Biographical details
- Born: July 12, 1903 Moultrie, Georgia, U.S.
- Died: February 21, 1945 (aged 41) North Pacific Ocean, off Iwo Jima, Volcano Islands, Empire of Japan
- Alma mater: Georgia Institute of Technology

Playing career
- 1925–1926: Georgia Tech
- Position(s): T

Coaching career (HC unless noted)
- 1928-1941: Georgia Tech (assistant)

Accomplishments and honors

Awards
- All-Southern (1926) Tech Athletic Hall of Fame

= Mack Tharpe =

Mercer McCall "Mack" Tharpe (July 12, 1903 - February 21, 1945) was a college football player and coach, bomber pilot, and insurance salesman. He was killed in action during the Second World War.

==Georgia Tech==
Tharpe was a prominent tackle for William Alexander's Georgia Tech Yellow Jackets football team, selected All-Southern in 1926.
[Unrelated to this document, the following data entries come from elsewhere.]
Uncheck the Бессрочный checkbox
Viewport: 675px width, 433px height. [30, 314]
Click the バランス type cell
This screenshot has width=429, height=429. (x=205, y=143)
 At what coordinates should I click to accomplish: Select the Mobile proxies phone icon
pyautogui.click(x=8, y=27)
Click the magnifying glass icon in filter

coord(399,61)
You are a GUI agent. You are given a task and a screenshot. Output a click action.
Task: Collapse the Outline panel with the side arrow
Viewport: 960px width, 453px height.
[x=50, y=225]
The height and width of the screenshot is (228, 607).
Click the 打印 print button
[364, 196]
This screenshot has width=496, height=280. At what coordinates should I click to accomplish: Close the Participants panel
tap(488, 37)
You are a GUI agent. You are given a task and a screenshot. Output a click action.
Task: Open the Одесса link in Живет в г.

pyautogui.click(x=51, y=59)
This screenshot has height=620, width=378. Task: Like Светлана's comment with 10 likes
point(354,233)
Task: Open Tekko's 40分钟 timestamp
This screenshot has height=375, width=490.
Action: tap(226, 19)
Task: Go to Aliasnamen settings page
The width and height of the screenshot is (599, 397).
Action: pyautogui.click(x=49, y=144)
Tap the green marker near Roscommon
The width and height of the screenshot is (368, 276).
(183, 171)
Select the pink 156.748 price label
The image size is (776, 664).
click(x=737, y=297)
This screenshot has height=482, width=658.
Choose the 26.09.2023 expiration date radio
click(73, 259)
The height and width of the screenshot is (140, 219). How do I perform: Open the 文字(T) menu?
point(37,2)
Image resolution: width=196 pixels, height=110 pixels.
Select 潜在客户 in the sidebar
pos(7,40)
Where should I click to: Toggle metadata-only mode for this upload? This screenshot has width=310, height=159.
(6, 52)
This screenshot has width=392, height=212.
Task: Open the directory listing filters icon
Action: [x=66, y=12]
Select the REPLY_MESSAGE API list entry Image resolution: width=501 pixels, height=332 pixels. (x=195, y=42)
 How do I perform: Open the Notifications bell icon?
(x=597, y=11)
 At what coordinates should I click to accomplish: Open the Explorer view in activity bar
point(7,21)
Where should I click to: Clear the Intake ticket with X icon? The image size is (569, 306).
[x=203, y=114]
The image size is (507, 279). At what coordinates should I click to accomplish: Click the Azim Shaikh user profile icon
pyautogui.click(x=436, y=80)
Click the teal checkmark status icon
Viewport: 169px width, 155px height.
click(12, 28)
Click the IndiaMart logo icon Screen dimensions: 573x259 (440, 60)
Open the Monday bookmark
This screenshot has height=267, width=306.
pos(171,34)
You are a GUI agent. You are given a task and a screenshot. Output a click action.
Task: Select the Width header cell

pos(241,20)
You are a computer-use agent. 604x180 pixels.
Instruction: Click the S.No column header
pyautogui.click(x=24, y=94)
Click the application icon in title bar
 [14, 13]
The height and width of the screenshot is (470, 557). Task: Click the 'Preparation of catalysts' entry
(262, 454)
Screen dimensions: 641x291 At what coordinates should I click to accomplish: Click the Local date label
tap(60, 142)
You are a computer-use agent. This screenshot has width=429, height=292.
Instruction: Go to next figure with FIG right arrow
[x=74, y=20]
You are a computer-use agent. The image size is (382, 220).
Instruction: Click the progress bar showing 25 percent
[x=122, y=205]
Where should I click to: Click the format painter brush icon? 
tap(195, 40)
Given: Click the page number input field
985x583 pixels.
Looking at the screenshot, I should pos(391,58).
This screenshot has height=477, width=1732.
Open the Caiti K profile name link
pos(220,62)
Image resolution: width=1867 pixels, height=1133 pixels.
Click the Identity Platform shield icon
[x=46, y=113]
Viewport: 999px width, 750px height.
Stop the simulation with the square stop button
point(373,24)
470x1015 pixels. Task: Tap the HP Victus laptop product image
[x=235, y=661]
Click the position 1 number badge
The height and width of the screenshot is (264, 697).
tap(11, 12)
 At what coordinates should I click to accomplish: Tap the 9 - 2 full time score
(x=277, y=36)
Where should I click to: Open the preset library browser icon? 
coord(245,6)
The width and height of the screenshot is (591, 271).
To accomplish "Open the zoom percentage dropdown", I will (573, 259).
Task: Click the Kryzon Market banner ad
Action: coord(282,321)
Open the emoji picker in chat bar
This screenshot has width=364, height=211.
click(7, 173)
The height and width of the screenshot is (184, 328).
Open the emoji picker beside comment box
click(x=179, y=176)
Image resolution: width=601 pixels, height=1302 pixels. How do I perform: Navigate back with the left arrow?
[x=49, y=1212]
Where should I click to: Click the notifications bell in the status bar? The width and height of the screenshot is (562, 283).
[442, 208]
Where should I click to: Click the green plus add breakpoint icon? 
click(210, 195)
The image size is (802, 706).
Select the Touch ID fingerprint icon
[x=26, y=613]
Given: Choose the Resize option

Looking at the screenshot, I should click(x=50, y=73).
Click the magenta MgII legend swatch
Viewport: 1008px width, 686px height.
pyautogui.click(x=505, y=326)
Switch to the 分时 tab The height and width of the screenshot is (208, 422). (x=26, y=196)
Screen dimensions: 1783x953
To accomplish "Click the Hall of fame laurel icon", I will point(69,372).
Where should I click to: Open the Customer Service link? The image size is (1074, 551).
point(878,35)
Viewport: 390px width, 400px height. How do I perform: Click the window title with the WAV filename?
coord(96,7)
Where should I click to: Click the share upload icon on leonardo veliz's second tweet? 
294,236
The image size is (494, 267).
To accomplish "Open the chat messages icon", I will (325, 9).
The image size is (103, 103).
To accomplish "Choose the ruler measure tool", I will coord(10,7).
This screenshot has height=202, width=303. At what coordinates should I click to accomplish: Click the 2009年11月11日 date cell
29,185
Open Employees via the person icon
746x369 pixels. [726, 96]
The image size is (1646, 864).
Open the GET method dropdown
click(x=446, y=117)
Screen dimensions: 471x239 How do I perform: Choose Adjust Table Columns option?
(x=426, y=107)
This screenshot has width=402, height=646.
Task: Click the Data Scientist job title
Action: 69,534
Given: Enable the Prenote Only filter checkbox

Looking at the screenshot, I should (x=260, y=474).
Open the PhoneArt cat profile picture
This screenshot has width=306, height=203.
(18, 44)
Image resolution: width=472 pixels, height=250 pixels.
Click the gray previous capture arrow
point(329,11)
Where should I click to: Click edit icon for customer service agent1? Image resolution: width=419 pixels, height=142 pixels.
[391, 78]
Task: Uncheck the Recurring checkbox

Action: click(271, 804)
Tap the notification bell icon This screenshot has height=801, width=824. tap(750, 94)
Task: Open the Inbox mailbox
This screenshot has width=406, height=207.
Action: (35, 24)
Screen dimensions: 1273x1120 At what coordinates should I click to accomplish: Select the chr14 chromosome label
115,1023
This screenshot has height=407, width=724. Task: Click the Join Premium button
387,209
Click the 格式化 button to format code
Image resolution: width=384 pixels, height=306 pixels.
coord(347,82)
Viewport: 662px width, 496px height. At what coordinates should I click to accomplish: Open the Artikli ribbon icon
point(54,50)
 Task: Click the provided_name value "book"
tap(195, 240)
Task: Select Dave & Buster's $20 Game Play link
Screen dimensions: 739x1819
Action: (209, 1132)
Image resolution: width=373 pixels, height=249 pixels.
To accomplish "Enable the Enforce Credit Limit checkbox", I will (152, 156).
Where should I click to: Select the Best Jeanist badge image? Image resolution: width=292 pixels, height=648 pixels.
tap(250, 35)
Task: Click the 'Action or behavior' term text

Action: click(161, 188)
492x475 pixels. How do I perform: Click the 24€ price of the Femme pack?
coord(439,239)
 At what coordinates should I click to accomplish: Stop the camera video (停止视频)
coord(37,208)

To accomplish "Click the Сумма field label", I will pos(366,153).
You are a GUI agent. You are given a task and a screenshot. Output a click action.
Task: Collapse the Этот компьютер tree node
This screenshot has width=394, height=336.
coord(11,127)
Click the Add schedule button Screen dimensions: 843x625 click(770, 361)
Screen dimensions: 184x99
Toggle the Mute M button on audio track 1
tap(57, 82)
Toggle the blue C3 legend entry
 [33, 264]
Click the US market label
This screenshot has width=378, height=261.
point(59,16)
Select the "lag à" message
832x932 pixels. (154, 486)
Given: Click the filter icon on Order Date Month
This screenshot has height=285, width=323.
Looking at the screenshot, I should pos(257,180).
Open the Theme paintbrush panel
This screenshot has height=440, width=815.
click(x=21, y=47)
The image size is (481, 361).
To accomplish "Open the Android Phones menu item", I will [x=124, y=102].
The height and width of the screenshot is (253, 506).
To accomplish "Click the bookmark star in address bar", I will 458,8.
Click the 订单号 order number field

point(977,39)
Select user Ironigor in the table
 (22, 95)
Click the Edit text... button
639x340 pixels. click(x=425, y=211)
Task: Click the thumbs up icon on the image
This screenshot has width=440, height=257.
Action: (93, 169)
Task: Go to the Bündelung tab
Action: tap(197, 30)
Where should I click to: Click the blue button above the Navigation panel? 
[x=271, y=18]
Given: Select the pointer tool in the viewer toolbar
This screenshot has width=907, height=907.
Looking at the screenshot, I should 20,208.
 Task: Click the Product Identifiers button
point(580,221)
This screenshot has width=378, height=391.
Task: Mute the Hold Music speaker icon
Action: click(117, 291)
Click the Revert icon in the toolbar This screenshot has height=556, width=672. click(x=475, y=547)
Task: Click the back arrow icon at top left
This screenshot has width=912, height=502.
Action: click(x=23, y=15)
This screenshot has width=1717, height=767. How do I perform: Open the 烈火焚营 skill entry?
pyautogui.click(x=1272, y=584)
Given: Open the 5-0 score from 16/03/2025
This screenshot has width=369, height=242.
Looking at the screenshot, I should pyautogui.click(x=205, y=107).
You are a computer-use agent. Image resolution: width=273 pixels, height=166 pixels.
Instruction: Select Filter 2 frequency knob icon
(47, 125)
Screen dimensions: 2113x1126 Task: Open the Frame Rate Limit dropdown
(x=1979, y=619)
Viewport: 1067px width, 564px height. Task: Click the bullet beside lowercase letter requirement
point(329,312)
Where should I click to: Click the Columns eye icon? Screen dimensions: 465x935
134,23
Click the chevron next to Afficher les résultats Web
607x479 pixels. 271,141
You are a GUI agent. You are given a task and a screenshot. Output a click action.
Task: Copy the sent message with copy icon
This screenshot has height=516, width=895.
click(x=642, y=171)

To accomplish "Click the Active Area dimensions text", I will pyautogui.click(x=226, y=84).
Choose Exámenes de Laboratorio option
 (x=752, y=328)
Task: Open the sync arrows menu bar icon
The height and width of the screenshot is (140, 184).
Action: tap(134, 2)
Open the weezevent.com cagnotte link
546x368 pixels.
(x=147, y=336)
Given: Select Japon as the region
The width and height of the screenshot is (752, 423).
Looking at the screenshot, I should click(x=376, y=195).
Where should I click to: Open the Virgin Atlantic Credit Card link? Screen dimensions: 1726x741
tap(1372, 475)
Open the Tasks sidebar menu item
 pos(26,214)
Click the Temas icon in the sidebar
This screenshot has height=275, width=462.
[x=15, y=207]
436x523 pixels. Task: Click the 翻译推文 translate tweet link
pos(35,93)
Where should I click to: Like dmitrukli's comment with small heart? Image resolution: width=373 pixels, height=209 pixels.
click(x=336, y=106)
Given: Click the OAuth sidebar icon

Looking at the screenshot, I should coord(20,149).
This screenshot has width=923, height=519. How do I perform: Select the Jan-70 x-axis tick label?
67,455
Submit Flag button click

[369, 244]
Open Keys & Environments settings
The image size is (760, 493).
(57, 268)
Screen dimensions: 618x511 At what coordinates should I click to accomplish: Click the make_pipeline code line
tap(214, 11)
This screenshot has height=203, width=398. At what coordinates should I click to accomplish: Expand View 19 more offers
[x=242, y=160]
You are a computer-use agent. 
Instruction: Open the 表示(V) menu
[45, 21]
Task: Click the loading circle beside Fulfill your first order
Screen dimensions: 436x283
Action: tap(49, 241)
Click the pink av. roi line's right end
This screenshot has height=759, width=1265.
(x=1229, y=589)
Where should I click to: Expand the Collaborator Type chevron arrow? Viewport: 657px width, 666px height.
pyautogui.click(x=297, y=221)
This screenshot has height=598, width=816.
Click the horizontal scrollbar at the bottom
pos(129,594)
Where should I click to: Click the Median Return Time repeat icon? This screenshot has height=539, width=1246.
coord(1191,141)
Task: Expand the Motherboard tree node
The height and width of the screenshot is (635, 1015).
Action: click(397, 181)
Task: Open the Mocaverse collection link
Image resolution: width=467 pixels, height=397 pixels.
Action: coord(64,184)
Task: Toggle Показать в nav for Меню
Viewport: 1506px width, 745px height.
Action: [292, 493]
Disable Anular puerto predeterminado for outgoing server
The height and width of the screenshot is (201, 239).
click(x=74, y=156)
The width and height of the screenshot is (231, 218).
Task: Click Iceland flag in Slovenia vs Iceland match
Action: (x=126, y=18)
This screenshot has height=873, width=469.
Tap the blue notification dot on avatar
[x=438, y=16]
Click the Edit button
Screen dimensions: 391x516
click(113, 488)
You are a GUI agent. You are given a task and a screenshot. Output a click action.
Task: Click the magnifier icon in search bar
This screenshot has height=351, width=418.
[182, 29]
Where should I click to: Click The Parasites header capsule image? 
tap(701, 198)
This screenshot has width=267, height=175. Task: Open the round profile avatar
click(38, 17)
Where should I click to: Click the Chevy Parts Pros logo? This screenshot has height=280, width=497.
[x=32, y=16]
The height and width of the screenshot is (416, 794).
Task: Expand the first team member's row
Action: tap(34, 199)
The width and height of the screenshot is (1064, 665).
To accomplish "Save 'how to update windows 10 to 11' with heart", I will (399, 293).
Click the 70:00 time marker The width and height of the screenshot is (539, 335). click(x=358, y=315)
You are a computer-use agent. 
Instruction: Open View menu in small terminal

He returned to his alma mater to coach in 1928, promoted to line coach in 1934. In 1931, he sought a scouting report on North Carolina, and Robert Neyland had Bobby Dodd explain the defense to him.

Along with Alexander he is the namesake of the Alexander-Tharpe fund. Tharpe was inducted into the Georgia Tech Athletics Hall of Fame in 1961.